Regarding schools and the environment they create for children in today's society and modern urbanscape, Metropolis has an interesting read about a new park that recently opened in Wilsonville, designed by a Dutch landscape architect who is trying to revolutionize children's play areas in the US & UK.

While not directly aimed at 'sustainability,' this seems rather important concerning people's past comments regarding whether urban places such as SOWA and the Pearl are appropriate for children.
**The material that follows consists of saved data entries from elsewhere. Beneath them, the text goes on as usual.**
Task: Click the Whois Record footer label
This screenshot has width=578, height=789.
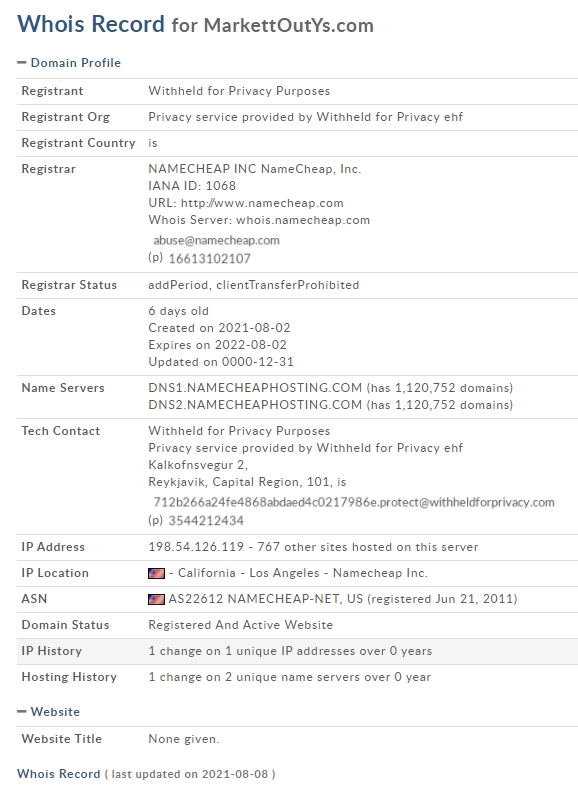Action: tap(59, 774)
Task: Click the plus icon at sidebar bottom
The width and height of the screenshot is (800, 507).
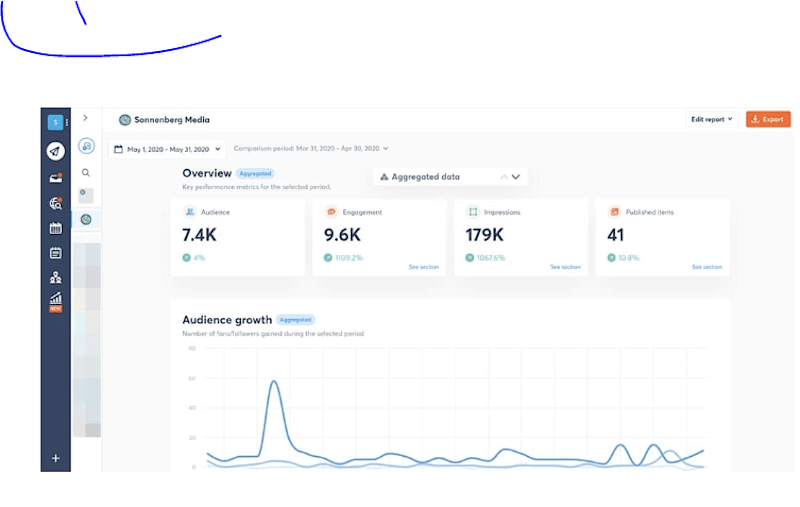Action: [x=56, y=458]
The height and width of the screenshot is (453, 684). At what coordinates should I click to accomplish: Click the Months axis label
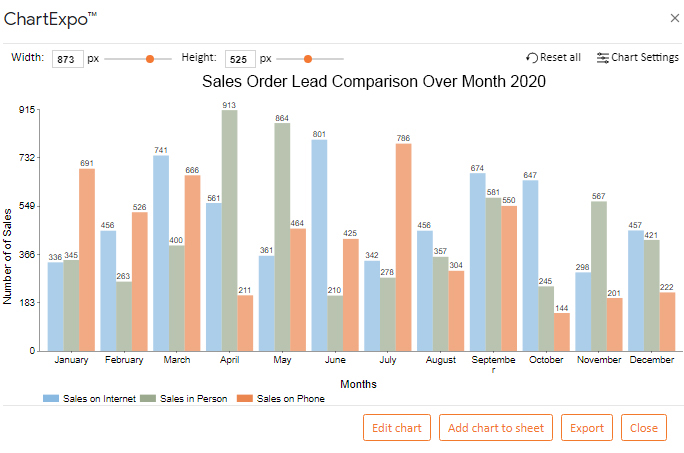pos(358,384)
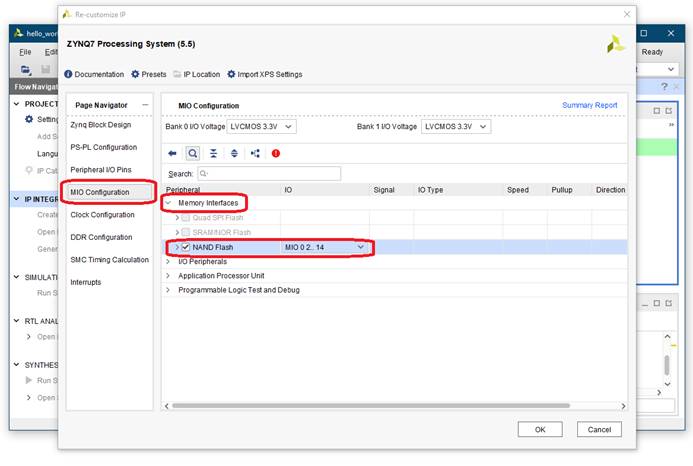Toggle the SRAM/NOR Flash checkbox
693x466 pixels.
point(185,232)
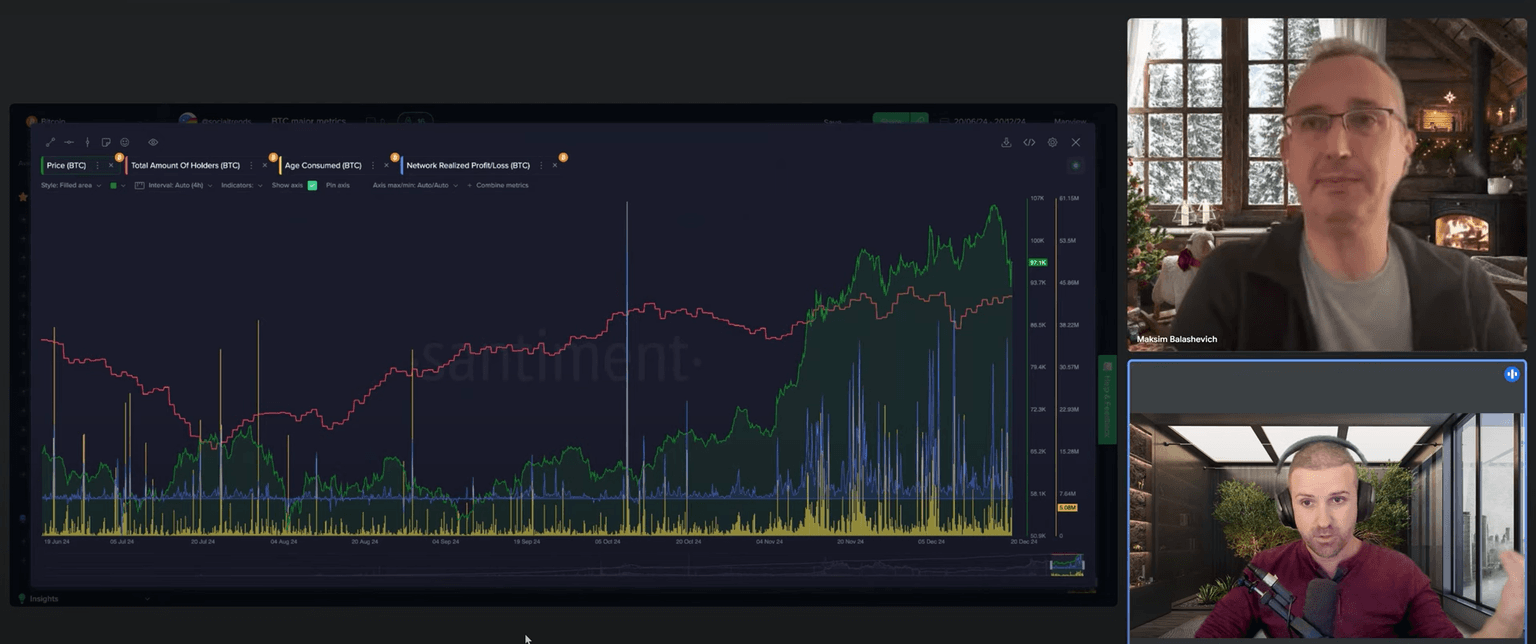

Article can be found here:
http://www.metropolismag.com/cda/story.php?artid=2389

nekrowombicon

One of the ideas in the article talks about creating a landscape for kids to play in, rather than standardized plop'n'play litigation-free playsets... one place that does come to mind along these lines is the Jamison Park landscape and water feature in the Pearl. It is simply inundated by kids playing all summer long, and yet there are no blue and red plastic swing sets to be found...

convolooted

Please correct me if I'm wrong, but it would appear from reading the article that Tim Nash (formerly with Murase) researched and was inspired by Aldo van Eyck. Van Eyck, a Danish architect, did not actually design the park...he in fact passed away in 1999.

If you are not familiar with van Eyck's work, I suggest doing a little research. He has some very interesting ideas and projects, especially in regards to the human side of architecture.

Ellen

Van Eyck did do a lot of interesting work, but, as his name clearly indicates, he was Dutch, not Danish.

nekrowombicon

You are right, I misread the article. Guess that's what happens when you skim!